## Description of the task
Please give back word for word the lines of the material below between the line containing "Характеристики (98, 136)" and the line containing "资源下载 (930, 148)", inclusive.

>>>

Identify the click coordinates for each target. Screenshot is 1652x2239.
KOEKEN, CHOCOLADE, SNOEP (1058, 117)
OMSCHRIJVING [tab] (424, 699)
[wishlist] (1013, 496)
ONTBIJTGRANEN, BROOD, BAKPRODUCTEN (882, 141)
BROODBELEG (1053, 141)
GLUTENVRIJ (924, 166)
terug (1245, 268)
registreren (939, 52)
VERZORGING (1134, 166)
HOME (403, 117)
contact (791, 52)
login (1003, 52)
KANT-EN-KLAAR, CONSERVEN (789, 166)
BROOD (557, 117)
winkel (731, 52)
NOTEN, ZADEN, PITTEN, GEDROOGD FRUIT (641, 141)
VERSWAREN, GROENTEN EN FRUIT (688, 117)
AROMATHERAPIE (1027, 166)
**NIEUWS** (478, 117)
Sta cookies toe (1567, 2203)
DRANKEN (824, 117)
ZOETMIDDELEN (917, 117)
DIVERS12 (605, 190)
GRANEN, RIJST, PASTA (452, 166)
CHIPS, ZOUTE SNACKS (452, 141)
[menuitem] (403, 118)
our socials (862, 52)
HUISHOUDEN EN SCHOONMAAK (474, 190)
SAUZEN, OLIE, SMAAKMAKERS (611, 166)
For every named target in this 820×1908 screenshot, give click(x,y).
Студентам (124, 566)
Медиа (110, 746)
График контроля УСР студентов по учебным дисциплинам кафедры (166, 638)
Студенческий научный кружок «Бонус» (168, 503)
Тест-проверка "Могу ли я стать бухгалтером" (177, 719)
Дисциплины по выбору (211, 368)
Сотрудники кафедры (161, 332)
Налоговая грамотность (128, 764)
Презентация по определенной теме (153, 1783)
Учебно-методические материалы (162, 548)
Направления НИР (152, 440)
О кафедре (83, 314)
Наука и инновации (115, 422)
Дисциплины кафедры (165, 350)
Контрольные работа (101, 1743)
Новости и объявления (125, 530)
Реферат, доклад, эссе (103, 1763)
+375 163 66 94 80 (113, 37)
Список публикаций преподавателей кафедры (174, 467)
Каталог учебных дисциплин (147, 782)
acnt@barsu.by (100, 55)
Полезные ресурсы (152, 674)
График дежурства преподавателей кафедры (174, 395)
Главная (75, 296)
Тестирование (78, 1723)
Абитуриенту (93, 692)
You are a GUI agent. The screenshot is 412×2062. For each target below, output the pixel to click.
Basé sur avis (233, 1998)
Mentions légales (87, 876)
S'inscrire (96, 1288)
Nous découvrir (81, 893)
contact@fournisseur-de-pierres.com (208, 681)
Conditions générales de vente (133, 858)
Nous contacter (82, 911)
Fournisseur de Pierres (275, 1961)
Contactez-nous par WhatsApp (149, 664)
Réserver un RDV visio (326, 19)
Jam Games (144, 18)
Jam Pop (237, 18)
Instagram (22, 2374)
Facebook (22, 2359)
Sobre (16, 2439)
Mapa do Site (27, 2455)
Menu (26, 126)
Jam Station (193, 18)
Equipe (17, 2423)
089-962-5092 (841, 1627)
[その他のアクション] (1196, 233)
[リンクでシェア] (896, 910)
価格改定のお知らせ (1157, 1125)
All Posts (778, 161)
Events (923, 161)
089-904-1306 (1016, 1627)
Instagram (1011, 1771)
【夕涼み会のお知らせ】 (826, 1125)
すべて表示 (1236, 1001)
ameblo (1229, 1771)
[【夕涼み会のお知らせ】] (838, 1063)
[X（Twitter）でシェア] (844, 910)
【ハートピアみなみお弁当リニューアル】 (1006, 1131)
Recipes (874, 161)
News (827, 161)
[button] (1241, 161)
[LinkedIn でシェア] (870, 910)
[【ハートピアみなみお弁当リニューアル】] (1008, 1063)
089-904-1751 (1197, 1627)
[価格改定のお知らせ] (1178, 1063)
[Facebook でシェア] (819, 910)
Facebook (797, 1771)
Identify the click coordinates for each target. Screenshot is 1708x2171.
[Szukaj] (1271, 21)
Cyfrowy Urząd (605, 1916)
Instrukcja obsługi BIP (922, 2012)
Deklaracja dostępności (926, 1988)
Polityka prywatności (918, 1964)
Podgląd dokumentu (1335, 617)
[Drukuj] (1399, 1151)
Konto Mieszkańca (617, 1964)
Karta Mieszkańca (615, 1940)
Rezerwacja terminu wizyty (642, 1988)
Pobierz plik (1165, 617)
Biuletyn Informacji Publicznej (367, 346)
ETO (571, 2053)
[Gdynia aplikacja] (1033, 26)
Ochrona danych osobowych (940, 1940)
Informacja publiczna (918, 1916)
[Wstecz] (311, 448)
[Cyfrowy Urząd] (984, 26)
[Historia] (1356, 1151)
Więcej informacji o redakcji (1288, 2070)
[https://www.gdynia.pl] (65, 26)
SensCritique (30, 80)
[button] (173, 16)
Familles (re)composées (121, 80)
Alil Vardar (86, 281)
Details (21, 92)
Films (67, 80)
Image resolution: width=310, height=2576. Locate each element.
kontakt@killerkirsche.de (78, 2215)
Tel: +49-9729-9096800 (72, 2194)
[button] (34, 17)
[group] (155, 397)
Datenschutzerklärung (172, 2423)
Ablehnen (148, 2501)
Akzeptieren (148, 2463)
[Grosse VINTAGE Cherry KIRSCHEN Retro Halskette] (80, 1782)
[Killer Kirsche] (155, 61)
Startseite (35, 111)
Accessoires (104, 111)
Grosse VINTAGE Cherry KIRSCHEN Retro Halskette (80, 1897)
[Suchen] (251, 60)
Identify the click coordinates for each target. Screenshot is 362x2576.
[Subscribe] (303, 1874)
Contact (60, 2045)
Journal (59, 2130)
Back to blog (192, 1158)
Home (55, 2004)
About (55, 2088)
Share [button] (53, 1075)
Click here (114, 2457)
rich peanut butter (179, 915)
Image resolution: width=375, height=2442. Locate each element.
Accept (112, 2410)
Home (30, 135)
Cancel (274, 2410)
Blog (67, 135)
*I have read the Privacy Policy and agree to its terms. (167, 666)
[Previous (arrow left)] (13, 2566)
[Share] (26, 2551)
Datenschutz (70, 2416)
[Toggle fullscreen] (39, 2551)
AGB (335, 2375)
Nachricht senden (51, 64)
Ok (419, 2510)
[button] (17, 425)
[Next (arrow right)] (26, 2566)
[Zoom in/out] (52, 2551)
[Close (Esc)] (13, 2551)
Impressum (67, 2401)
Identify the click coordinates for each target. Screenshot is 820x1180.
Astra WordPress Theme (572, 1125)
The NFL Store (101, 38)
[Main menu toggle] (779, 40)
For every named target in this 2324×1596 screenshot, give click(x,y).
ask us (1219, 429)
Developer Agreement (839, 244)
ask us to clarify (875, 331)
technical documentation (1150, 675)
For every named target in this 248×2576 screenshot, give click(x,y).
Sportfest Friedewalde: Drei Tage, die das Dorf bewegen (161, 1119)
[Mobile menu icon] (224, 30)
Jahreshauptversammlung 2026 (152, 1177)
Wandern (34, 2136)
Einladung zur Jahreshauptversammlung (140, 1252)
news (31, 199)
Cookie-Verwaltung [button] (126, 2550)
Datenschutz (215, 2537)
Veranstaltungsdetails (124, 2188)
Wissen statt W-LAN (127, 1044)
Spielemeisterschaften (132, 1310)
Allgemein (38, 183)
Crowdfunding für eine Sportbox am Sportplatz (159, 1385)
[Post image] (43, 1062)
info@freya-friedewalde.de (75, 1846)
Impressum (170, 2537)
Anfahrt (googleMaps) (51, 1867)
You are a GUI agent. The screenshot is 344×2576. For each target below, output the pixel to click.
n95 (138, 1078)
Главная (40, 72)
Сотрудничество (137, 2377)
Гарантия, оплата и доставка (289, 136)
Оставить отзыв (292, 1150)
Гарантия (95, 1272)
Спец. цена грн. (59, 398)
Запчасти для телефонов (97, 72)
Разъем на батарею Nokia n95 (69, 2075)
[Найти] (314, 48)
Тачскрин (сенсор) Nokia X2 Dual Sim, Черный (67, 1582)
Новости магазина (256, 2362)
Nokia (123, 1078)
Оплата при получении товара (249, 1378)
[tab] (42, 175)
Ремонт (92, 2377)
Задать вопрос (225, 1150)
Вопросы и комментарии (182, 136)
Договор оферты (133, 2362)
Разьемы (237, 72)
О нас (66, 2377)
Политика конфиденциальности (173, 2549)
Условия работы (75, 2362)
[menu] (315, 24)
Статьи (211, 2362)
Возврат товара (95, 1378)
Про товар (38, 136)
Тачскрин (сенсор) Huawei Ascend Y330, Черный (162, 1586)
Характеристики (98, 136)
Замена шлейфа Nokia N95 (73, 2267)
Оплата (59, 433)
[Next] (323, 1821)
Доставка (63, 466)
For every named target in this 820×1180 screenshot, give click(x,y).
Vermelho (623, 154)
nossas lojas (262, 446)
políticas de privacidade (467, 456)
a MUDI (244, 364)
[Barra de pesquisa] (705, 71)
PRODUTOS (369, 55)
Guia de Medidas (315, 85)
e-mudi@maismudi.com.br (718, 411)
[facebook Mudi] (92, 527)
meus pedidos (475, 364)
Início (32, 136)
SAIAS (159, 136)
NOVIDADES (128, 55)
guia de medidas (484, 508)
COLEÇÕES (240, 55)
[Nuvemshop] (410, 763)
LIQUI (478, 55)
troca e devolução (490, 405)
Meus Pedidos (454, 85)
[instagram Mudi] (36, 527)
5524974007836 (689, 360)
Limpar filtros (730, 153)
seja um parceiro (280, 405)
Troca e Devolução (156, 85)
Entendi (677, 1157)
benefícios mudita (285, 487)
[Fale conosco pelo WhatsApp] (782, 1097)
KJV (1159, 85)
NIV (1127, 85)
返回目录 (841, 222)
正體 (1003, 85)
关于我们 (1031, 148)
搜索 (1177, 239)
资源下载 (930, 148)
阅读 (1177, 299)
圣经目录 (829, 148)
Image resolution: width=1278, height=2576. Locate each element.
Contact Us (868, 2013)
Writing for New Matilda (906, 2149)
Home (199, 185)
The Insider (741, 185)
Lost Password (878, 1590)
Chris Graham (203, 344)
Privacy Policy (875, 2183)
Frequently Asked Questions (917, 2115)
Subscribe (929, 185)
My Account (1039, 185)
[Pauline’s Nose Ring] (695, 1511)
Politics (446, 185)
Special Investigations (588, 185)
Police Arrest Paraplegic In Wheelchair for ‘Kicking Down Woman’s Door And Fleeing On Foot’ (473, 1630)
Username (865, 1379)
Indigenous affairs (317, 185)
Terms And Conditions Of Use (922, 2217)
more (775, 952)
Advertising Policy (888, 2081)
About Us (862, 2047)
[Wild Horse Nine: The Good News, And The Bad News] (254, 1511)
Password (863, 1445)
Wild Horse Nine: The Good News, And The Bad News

<<<

## Problem solution
Характеристики (98, 136)
Замена шлейфа Nokia N95 (73, 2267)
Оплата (59, 433)
[Next] (323, 1821)
Доставка (63, 466)
For every named target in this 820×1180 screenshot, give click(x,y).
Vermelho (623, 154)
nossas lojas (262, 446)
políticas de privacidade (467, 456)
a MUDI (244, 364)
[Barra de pesquisa] (705, 71)
PRODUTOS (369, 55)
Guia de Medidas (315, 85)
e-mudi@maismudi.com.br (718, 411)
[facebook Mudi] (92, 527)
meus pedidos (475, 364)
Início (32, 136)
SAIAS (159, 136)
NOVIDADES (128, 55)
guia de medidas (484, 508)
COLEÇÕES (240, 55)
[Nuvemshop] (410, 763)
LIQUI (478, 55)
troca e devolução (490, 405)
Meus Pedidos (454, 85)
[instagram Mudi] (36, 527)
5524974007836 (689, 360)
Limpar filtros (730, 153)
seja um parceiro (280, 405)
Troca e Devolução (156, 85)
Entendi (677, 1157)
benefícios mudita (285, 487)
[Fale conosco pelo WhatsApp] (782, 1097)
KJV (1159, 85)
NIV (1127, 85)
返回目录 (841, 222)
正體 (1003, 85)
关于我们 (1031, 148)
搜索 (1177, 239)
资源下载 (930, 148)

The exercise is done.